## [WORK INSTRUCTION]
Please look for the string "computer" below and report every line in which it occurs.

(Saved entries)
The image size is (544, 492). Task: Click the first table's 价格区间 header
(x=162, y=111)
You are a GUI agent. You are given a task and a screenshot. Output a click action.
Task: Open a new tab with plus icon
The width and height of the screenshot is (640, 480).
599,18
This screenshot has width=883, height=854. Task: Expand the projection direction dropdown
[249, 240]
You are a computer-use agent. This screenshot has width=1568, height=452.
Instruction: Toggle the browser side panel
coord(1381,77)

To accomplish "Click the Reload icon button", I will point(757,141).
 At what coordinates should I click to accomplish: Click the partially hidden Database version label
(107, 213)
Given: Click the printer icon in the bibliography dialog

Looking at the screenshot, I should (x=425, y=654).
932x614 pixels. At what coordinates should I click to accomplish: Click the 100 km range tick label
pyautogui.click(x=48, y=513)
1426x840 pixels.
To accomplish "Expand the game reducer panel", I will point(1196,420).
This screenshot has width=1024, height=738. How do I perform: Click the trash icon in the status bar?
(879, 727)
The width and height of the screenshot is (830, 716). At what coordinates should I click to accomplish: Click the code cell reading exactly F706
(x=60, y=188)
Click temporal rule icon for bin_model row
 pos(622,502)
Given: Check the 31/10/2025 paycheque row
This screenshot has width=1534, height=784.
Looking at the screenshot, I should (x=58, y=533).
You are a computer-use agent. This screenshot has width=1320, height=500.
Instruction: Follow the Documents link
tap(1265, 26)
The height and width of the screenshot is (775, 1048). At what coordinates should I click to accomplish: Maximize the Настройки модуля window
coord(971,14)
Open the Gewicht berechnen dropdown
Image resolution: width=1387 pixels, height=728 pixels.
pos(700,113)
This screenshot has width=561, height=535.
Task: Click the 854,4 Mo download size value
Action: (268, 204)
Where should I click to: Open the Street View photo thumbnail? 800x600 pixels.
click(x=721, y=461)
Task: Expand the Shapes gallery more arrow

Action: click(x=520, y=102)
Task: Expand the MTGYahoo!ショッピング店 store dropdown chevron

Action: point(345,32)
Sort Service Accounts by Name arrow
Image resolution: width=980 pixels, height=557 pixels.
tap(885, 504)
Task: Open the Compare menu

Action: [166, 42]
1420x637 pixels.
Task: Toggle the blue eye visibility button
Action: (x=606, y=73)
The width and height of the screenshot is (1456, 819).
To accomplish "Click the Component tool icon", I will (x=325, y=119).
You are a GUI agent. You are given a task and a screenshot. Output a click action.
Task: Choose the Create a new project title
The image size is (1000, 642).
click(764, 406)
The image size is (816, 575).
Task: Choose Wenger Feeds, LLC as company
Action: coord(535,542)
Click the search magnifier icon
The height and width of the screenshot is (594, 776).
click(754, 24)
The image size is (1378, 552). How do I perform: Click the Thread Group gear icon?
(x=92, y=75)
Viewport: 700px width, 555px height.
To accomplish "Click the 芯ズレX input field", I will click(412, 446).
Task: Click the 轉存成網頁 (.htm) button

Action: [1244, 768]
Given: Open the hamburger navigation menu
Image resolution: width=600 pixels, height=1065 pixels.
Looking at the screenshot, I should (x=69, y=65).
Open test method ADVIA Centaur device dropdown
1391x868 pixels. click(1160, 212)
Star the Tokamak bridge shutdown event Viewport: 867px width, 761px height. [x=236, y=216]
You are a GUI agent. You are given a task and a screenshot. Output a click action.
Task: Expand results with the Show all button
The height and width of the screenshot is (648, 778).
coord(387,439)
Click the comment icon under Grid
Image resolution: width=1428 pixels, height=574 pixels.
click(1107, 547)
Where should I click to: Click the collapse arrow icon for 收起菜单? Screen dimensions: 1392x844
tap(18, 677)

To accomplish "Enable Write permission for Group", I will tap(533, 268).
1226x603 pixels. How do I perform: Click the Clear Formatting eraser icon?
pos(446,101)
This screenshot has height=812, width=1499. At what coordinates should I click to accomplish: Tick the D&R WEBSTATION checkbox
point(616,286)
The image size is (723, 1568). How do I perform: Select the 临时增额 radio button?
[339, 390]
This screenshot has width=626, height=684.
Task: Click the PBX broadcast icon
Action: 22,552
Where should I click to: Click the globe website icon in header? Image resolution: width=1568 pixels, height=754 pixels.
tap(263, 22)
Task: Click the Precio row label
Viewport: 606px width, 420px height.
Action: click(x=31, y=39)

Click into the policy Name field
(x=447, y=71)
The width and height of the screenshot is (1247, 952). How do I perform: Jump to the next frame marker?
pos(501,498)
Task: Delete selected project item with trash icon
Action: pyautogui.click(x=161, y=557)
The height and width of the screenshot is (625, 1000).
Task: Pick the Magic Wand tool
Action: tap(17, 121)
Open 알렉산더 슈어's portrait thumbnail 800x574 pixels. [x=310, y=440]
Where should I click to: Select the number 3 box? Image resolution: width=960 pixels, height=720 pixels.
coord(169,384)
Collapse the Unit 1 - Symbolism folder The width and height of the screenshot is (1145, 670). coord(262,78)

## [FINISHED TASK]
You are a computer-use agent. This screenshot has width=1568, height=452.
You are a computer-use agent. This screenshot has width=1320, height=500.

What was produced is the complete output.